* Start *

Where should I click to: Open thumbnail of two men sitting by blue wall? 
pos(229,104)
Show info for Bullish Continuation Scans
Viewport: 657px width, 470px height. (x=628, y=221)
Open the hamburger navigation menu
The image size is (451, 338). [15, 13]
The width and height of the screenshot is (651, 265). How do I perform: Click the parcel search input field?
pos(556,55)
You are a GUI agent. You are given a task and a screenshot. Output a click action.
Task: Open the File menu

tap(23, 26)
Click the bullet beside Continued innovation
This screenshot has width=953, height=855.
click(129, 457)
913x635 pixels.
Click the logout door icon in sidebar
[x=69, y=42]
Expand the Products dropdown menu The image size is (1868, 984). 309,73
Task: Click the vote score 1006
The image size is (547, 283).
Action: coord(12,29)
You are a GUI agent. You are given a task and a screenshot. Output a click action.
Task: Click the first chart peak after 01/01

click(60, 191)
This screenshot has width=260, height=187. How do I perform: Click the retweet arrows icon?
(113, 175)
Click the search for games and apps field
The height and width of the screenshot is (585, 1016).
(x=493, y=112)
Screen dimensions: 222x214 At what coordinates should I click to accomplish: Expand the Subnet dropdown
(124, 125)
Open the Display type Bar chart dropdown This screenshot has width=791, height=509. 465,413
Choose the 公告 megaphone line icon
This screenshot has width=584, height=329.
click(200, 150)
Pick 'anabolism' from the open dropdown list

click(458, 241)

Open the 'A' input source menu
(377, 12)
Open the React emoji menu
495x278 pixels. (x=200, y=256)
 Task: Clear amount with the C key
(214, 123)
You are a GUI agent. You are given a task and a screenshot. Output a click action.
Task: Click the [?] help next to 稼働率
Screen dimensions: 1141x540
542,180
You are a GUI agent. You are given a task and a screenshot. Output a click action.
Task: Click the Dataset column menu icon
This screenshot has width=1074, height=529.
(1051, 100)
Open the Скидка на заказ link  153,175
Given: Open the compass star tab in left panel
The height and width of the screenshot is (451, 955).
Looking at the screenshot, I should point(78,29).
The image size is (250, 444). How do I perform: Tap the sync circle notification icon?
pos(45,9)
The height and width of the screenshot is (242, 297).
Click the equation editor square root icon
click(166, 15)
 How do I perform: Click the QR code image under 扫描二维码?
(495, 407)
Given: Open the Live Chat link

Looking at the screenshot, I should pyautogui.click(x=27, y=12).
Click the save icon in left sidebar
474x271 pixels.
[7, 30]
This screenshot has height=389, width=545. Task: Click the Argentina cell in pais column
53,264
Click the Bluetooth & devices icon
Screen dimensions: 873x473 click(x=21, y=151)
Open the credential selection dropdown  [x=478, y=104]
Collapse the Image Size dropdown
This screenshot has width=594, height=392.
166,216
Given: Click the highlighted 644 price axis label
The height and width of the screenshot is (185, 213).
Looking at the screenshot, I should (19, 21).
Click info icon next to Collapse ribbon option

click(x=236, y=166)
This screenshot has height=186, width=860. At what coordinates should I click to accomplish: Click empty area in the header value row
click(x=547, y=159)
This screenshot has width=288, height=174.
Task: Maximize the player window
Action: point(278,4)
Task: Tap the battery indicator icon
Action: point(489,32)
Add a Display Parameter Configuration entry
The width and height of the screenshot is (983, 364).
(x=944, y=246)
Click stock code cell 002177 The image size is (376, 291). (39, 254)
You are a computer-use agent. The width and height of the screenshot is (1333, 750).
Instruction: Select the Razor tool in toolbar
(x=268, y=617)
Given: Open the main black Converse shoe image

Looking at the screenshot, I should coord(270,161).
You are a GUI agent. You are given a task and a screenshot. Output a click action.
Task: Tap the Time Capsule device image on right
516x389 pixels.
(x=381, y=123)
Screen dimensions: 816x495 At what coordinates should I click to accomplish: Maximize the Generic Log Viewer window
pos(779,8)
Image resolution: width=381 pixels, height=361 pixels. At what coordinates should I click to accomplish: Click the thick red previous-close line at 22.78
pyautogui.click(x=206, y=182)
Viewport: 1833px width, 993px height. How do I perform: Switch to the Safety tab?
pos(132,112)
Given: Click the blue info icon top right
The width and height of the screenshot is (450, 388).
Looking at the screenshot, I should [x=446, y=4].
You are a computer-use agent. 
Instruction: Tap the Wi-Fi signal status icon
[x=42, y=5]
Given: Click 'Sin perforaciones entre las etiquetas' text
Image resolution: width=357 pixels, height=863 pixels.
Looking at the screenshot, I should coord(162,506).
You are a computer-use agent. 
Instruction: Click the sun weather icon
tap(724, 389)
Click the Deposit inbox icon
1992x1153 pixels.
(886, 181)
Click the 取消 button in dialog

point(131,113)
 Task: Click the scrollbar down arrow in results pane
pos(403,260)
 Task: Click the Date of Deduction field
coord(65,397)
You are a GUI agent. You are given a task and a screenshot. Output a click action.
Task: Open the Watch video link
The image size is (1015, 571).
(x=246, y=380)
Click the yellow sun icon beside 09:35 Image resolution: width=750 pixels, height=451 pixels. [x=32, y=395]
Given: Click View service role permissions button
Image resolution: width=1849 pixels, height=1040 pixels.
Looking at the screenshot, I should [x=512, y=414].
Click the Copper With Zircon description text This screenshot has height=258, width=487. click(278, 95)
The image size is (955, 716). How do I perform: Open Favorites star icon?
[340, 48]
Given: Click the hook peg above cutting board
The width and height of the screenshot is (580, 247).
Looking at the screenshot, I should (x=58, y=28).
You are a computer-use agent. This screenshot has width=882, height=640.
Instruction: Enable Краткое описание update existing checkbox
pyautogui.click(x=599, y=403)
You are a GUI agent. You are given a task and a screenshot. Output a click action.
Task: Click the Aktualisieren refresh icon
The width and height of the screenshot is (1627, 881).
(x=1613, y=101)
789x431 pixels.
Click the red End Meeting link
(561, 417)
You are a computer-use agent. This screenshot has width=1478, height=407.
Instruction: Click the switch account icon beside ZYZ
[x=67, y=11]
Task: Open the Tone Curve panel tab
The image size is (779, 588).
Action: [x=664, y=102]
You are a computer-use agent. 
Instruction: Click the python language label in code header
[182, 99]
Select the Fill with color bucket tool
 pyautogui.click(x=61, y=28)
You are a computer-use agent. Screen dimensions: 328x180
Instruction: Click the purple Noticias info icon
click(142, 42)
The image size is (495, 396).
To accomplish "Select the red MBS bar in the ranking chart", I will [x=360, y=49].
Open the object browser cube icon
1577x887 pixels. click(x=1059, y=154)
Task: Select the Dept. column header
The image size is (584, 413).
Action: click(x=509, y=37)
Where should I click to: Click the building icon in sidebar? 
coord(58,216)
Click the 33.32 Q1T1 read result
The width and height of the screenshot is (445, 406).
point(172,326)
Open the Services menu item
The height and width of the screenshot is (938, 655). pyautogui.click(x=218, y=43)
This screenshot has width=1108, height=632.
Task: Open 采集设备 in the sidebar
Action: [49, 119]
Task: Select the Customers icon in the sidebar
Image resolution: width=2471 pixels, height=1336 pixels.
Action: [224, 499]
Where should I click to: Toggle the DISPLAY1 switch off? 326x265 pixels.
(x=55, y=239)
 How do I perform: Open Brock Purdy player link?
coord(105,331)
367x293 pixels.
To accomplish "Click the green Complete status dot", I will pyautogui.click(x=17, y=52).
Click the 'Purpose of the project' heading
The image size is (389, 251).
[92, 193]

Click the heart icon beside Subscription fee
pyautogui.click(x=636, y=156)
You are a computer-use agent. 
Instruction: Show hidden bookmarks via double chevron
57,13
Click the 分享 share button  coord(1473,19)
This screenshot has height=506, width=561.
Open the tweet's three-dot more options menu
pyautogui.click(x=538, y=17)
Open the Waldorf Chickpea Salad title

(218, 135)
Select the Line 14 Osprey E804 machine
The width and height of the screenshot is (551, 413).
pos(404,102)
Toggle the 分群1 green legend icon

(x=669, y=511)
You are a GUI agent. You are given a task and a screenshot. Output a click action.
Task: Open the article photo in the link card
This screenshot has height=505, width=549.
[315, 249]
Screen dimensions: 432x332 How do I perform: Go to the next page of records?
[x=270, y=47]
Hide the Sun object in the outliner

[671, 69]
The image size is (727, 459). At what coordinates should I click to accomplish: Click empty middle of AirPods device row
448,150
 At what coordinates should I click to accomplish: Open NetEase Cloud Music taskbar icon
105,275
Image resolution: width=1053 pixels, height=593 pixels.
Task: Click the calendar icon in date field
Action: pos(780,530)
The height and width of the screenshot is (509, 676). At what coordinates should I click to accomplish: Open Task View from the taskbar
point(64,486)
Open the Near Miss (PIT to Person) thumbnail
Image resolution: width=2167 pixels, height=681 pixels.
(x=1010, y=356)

* End *

_Stated problem_
Reproduce the records above from their start through the line containing "pos(556,55)", substituting "three-line" for "hamburger" and keeping everything else as it stands.

_Task solution_
Where should I click to: Open thumbnail of two men sitting by blue wall? 
pos(229,104)
Show info for Bullish Continuation Scans
Viewport: 657px width, 470px height. (x=628, y=221)
Open the three-line navigation menu
The image size is (451, 338). [15, 13]
The width and height of the screenshot is (651, 265). How do I perform: Click the parcel search input field?
pos(556,55)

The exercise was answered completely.